En el relato inicial del libro “Mis muertos tristes”, se narra que una doctora puede ver a algunos difuntos: primero a su madre que murió con dolores terribles por el cáncer, luego a tres adolescentes que fallecieron en un accidente y así se van sumando muertos. La protagonista reflexiona: “Los muertos tienen suerte de no ver cómo se descomponen. Incluso los fantasmas”.
Para “Los pájaros en la noche”, la autora imagina que las aves en realidad son mujeres que han recibido un castigo. Su falta radica en la desobediencia, la mala conducta o el amor desesperado, por esos motivos se les transforma.
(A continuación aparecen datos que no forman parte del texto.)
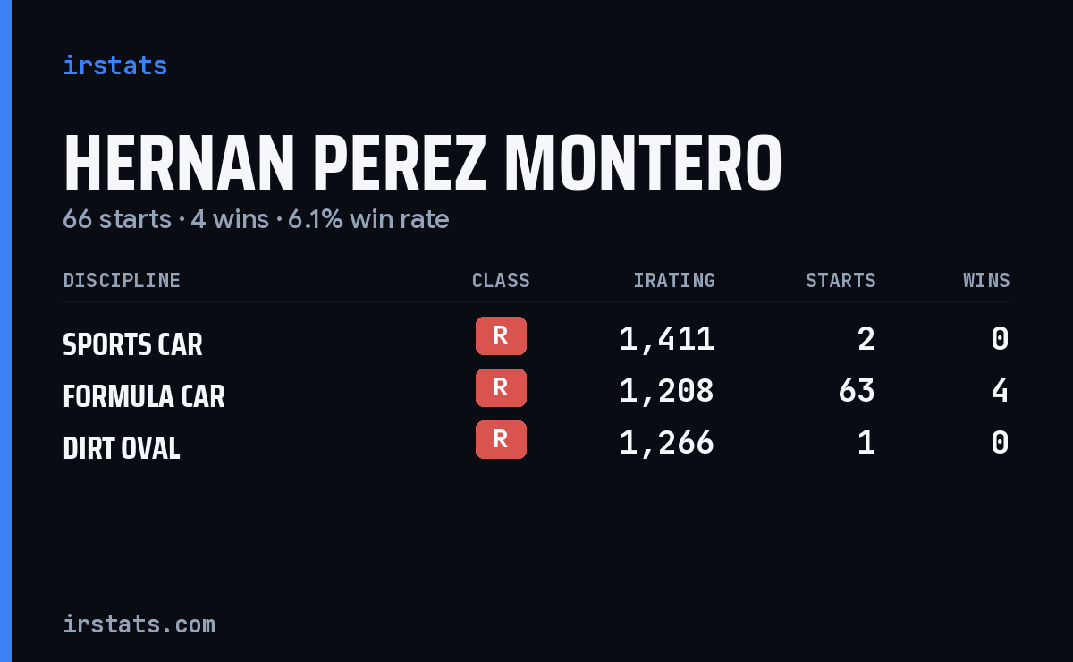This screenshot has height=662, width=1073.
Task: Click the Formula Car class R badge
Action: pyautogui.click(x=501, y=387)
Una mujer, de rostro deforme, es quien describe los hechos.
Luego tiene lugar la vida de “Julie”, una joven corpulenta que tiene un aspecto desagradable. La narradora es la prima de Julie, quien cuenta los problemas que existen entre su padre y la mamá de Julie, los hermanos discuten y se mantienen aislados; la relación entre ellos es tensa hasta que la joven llega a Argentina con la posibilidad de ser tratada por especialistas, pues sólo se sabe que tiene sexo con espíritus.
En “Metamorfosis”, se habla del deterioro del cuerpo, de la enfermedad asimilada como la pieza clave de una transformación no deseada pero que, por extraño que sea, resulta atractiva. La idea de algo monstruoso surge en varios de sus cuentos. Borges, citado por José Emilio Pacheco en sus conferencias sobre el autor de “El Aleph” —recopiladas por Editorial Era y El Colegio de México— recuerda el origen de la palabra monstruo, que quiere decir “lo que se muestra”. Pacheco refiere que “monstruo es el milagro, la maravilla, el portento, lo que está fuera de lo común. De ahí el elogio de Lope de Vega: ‘monstruo de la naturaleza’”. Y enfatiza que sólo “en segunda y contradictoria acepción, ‘monstruo’ es ‘persona, animal o cosa antinatural, contrahecha o deforme’”.
Mariana Enríquez, con estas historias, confirma que su prosa cuenta con la fuerza necesaria para seguir adelante, sin concesiones de ninguna especie. Pocas autoras como ella logran la claridad y la armonía en sus relatos, además de que no dejan de ser desoladores.